Ya sobradamente entrados en el siglo XXI, las normas que regían el comportamiento de la sociedad para el mejor bienestar de los ciudadanos han sufrido un substancial desplome, descendiendo a niveles jamás sufridos por la humanidad.
Un esperpéntico índice de egocentrismo general se ha apoderado del pueblo y el bien llamado civismo ha dejado de existir. Lo único importante y decisivo para cada una de las almas que circulan y pululan por doquier es el “yo” particular y exclusivo. El famoso “vaya yo caliente…y ríase la gente”, del ínclito Luís de Góngora, ha triunfado estrepitosamente en las profundidades del comportamiento social. Para poner un ejemplo visualmente nítido, sólo hay que ver el vestuario (en general, claro) que utiliza el personal para circular por ahí: en chándal (cómo mínimo), zapatillas deportivas (o no tanto), chancletas sudorosas como todo calzado (con su musgo incluido), camisetas imperio (con vistas panorámicas de axilas ancestrales), tatuajes grotescos (que, por lo menos, ocultan deformaciones dermatológicas) y otras prendas similares. Un circo de mal gusto, una horterada generalizada y un nulo respeto a la Creación que Dios nos regaló en su día.
Pero eso no es todo; ni mucho menos. Echemos un vistazo a los aeropuertos, para poner un ejemplo: para empezar, los empleados que trabajan para las empresas de seguridad en el control de pasajeros dispensan a las personas sometidas a su obediencia un trato denigrante y altamente ignominioso que jamás utilizaría un pastor pasiego con sus ovejas; ni aun con las descarriadas. Siguiendo en el mismo aeropuerto, ya en el acto del embarque, y casi una hora antes de la salida del aeroplano, algunos pasajeros inician una estúpida e inútil cola que obliga a seguirla al conjunto de los viajeros que bien podrían estar descansando en los cómodos sillones que el habitáculo aeroportuario ofrece. ¿Para entrar antes en las cabinas de vuelo? ¡No! ¡Para joder! En el interior del aparato —y con la evidencia de la estrechez de medidas para cada cuerpo humano— algunos reclinan hacia atrás sus asientos dejando resquebrajadas las rótulas de sus vecinos posteriores; esto ocurre, incluso, en los vuelos de menos de una hora.

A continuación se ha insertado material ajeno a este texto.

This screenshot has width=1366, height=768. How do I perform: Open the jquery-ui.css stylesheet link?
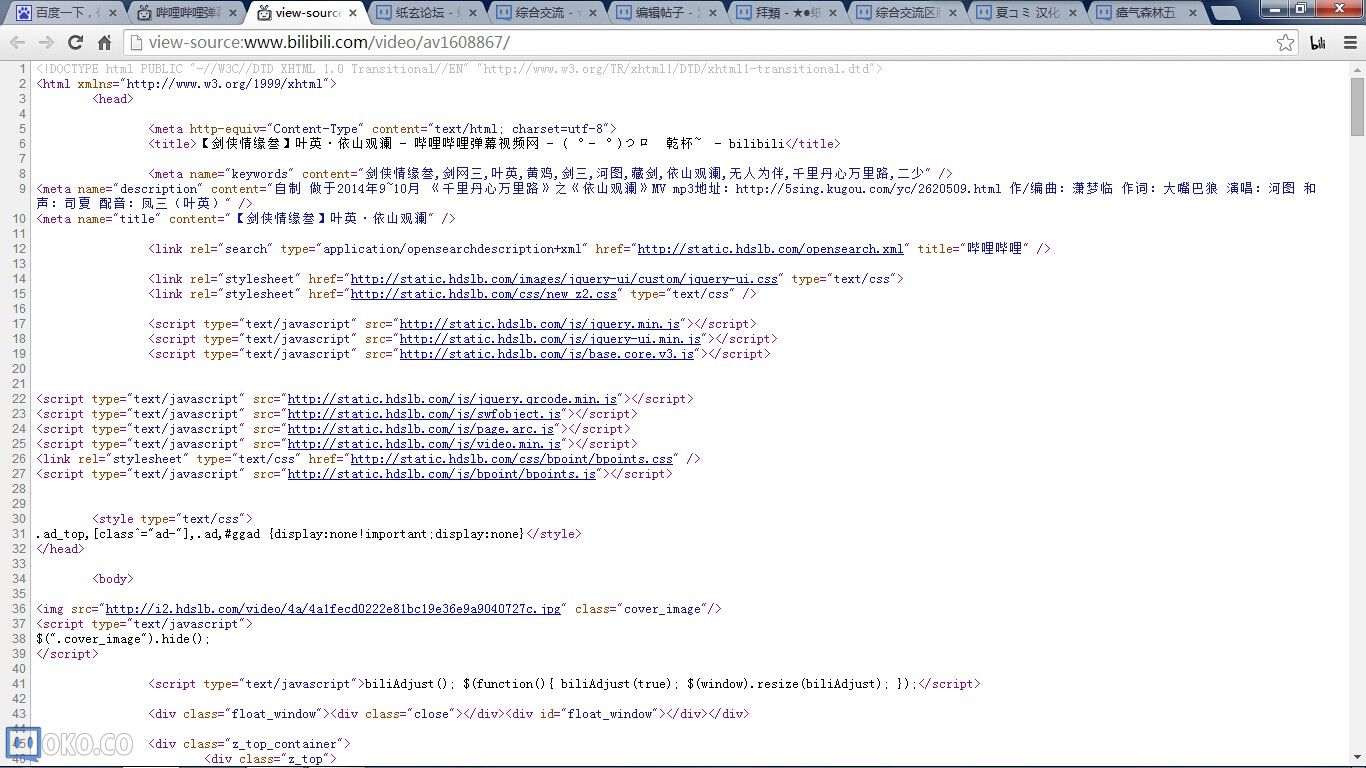564,279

Y todavía no se acaba aquí la cosa; falta la traca final: en el momento en el que las ruedas del avión se posan sobre el cemento de la pista en el aterrizaje en el destino, la masa descortés, chabacana y ordinaria se levanta de sus aposentos y colapsa el pasillo central de la cabina, retrasando vivamente la salida airosa de los viajeros y creando un clima de desorden caótico, en lugar de proceder a un desembarco ágil, cívico y civilizado.

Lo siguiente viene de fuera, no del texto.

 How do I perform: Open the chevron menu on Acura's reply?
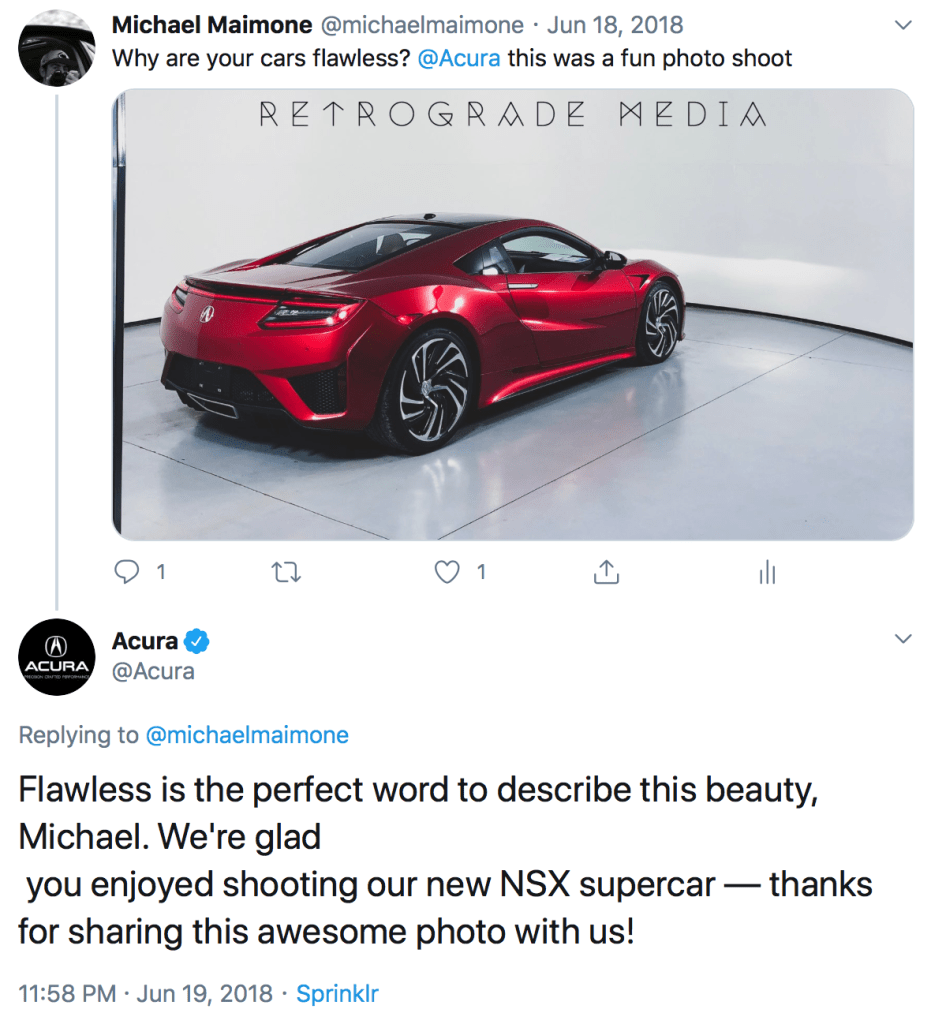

Hay mil aspectos más que resaltar sobre actos habituales cargados de un espíritu incívico total que destacan la falta de lo que antes se denominaba la urbanidad. Algunos ejemplos: la circulación de patinetes y bicicletas (a toda leche) sobre las aceras destinadas a los viandantes (no hagan la prueba —pero si la hicieran— saldrían malparados: si advierten a estos individuos de su comportamiento se exponen a recibir una hostia en plena cara o, como mínimo, una sarta de insultos propios de un académico de la RAE).
En los aparcamientos de motos, muy poca plebe deja su moto en el lugar correcto, controlando las líneas de marcaje en el suelo, provocando que el motorista que quiere salir no lo pueda hacer por la excesiva proximidad de la moto contigua mal aparcada. Otro ejercicio evidente de falta de incivilidad es la moda de mover retrovisores de motos y coches aparcados correctamente.
La muchedumbre que circula por los montes, ríos y otros lugares que nos ofrece la naturaleza, suele ofrecer un espectáculo de ruina moral que despierta en los humanos, cívicos y normales, vómitos de desilusión y cabreo a la vez: dejan sus espacios llenos de basura y desperdicios como clara muestra de que se acerca el Juicio Final y ya están afinando las trompetas de Jericó (próximo Apocalipsis).
¿Y los clientes de bares nocturnos que, a altas horas de la madrugada, berrean como locos impidiendo en plácido sueño de sus conciudadanos? ¿Y los que se saltan semáforos en rojo? ¿Y los chavales que no se levantan de su asiento en el autobús, metro o tren para ceder su puesto a viejecitos, discapacitados o señoras preñadas? ¿Y aquellos que, cual lamas, no paran de escupir en medio de la calle? (moda china, por cierto) ¿Y los y las gentes que se saltan turnos y tandas en tiendas y supermercados?
¿Y los que…? No acabaríamos nunca.
Creo que este desastre generalizado no tiene un buen porvenir; ni tan sólo un venir…
¡Que baje Dios y lo vea! O no, mejor que no baje… ¡Le daría la razón a Nietzsche!